GLENDALE -- A Glendale police officer injured in a shootout last summer spoke with FOX6 News on Saturday, July 9th for the first time. After a car chase, the officer was ambushed by a man with an assault rifle. Days after the sniper attack in Dallas that killed five officers and left seven others hurt, along with two citizens, Glendale Police Officer Eric Guse offered his perspective.
Guse said the events of August 1st, 2015 remain with him every day. He said watching what happened on Friday, July 7th in Dallas brought everything to the forefront.
"It`s a day I`m always going to remember," Guse said.
When Guse went to work on August 1st, 2015, he never expected his day would end the way it did.

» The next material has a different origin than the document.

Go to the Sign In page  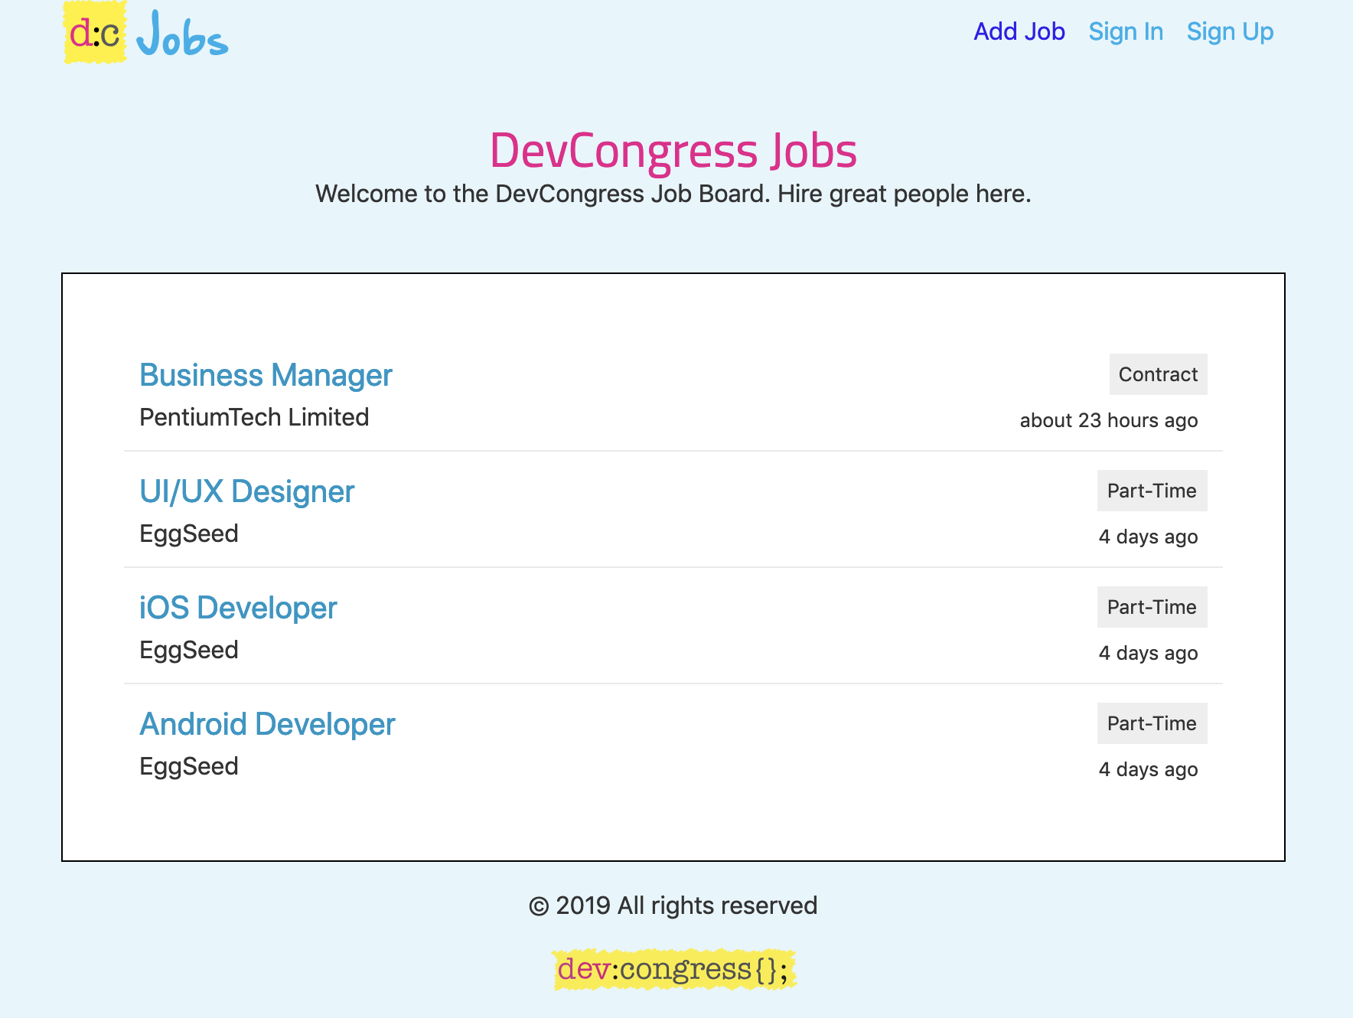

"I think about it a lot," Guse said.
A call for a carjacking came in a couple hours before his shift began. Police say Deandre Wise had stolen a Porsche during a test drive.

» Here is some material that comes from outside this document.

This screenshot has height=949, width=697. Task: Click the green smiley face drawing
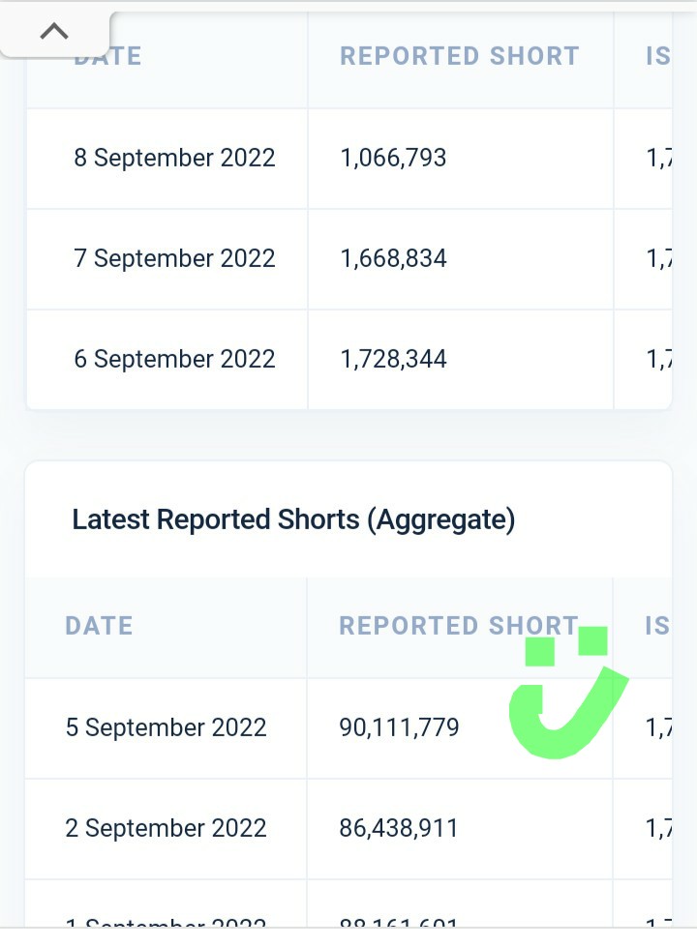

Guse spotted the vehicle on I-43.
"A Porsche went by -- 90...95 miles-per-hour," Guse said.
A short chase began -- ending at 14th and Burleigh. Wise ran from the stolen vehicle with an assault rifle, toward a playground.
"Got out of my car, told him to stop, drop it. He didn`t listen," Guse said.
Wise had hidden behind a small building. Guse followed closely behind.
"He laid down on his back and was ready to ambush me. The minute I came around that corner, he shot 13 times," Guse said.
Shrapnel cut Guse's head and a bullet grazed his cheek.
"Blood starting coming down over my right eye. I couldn`t see. I thought I`d been shot," Guse said.
The officer fired back -- hitting Wise in his leg.
"The guy just tried to kill me, but it turns into...I`ve got to take care of him. 'Are you hurt? Are you injured? Are you shot?' Guse said.
Wise in May was sentenced to serve 33 years in prison and another 13 years of extended supervision.
Wise pleaded guilty in February to amended charges of attempted first-degree intentional homicide, use of a dangerous weapon and operating a vehicle without owner's consent.
Guse said he hasn't stopped thinking about that August day in 2015.
"It's eight minutes that changed my life drastically," Guse said.
Guse said in the days after the tragedy in Dallas -- he was thinking of the families of the five officers who lost their lives.
"My heart goes out to everyone involved," Guse said.
Guse said he hopes there's more understanding of the tough job police officers have to do.
"Those officers in Dallas didn`t have a chance. They became targets, just like I did that day," Guse said.
Guse suffered minor injuries in the incident on August 1st. He said he likes to open up about that day -- not only as a way to heal, but also, to let others in uniform know that it can happen to anyone at anytime.